A subset of patients with oligometastatic cancer experience early widespread cancer dissemination and do not benefit from metastasis-directed therapy such as SABR. This study aimed to identify factors associated with early polymetastatic relapse (PMR). The SABR-5 trial was a single arm phase 2 study conducted at all 6 regional cancer centers across British Columbia (BC), Canada. SABR for oligometastases was only offered on trial. Patients with up to 5 oligometastatic lesions (total, progressing, or induced) received SABR to all lesions. Patients were 18 years of age or older, Eastern Cooperative Oncology Group 0 to 2 and life expectancy ≥6 months.
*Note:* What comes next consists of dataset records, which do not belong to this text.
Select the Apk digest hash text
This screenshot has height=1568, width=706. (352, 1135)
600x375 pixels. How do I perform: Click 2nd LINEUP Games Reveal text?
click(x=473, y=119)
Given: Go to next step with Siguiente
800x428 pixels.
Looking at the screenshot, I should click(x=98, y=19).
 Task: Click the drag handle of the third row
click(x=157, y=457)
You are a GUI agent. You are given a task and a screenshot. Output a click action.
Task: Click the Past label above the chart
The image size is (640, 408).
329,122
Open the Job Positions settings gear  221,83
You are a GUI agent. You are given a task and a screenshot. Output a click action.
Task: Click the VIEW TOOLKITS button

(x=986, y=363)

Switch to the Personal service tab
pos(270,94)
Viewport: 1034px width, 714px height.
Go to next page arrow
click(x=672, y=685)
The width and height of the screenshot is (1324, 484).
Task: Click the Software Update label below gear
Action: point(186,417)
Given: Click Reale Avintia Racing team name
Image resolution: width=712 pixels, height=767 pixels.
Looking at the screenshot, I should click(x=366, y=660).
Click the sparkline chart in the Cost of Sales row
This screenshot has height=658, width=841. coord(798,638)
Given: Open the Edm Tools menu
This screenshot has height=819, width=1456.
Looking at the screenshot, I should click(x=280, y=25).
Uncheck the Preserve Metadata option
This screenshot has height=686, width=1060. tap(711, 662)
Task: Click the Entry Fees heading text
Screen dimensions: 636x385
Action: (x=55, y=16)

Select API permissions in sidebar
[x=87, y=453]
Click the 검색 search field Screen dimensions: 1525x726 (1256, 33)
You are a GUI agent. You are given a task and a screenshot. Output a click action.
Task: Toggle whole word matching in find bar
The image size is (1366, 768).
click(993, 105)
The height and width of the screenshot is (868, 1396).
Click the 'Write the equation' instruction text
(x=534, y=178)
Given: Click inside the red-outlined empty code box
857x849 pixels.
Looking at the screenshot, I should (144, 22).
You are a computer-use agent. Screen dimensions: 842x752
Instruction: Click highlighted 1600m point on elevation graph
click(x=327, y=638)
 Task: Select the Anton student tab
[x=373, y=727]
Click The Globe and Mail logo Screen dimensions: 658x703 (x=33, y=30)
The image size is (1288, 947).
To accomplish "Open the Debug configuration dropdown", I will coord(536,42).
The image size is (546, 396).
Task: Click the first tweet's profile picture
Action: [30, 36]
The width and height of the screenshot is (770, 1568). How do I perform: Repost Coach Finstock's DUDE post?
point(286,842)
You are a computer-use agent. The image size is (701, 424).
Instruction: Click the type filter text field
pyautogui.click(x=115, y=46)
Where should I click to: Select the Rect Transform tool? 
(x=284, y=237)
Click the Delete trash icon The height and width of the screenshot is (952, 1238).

This secondary analysis evaluated factors associated with early PMR, defined as disease recurrence within 6 months of SABR, which is not amenable to further local treatment. Univariable and multivariable analyses were performed using binary logistic regression. The Kaplan-Meier method and log-rank tests assessed PMR-free survival and differences between risk groups, respectively. Between November 2016 and July 2020, 381 patients underwent treatment on SABR-5. A total of 16% of patients experienced PMR. Worse performance status (Eastern Cooperative Oncology Group 1-2 vs 0; hazard ratio [HR]=2.01, P=.018), nonprostate/breast histology (HR=3.64, P <.001), and oligoprogression (HR=3.84, P <.001) were independent predictors for early PMR. Risk groups were identified with median PMR-free survival ranging from 5 months to not yet reached at the time of analysis. Rates of 3-year overall survival were 0%, 53% (95% confidence interval [CI], 48-58), 77% (95% CI, 73-81), and 93% (95% CI, 90-96) in groups 1 to 4, respectively (P <.001). Four distinct risk groups for early PMR are identified, which differ significantly in PMR-free survival and overall survival. The group with all 3 risk factors had a median PMR-free survival of 5 months and may not benefit from local ablative therapy alone. This model should be externally validated with data from other prospective trials.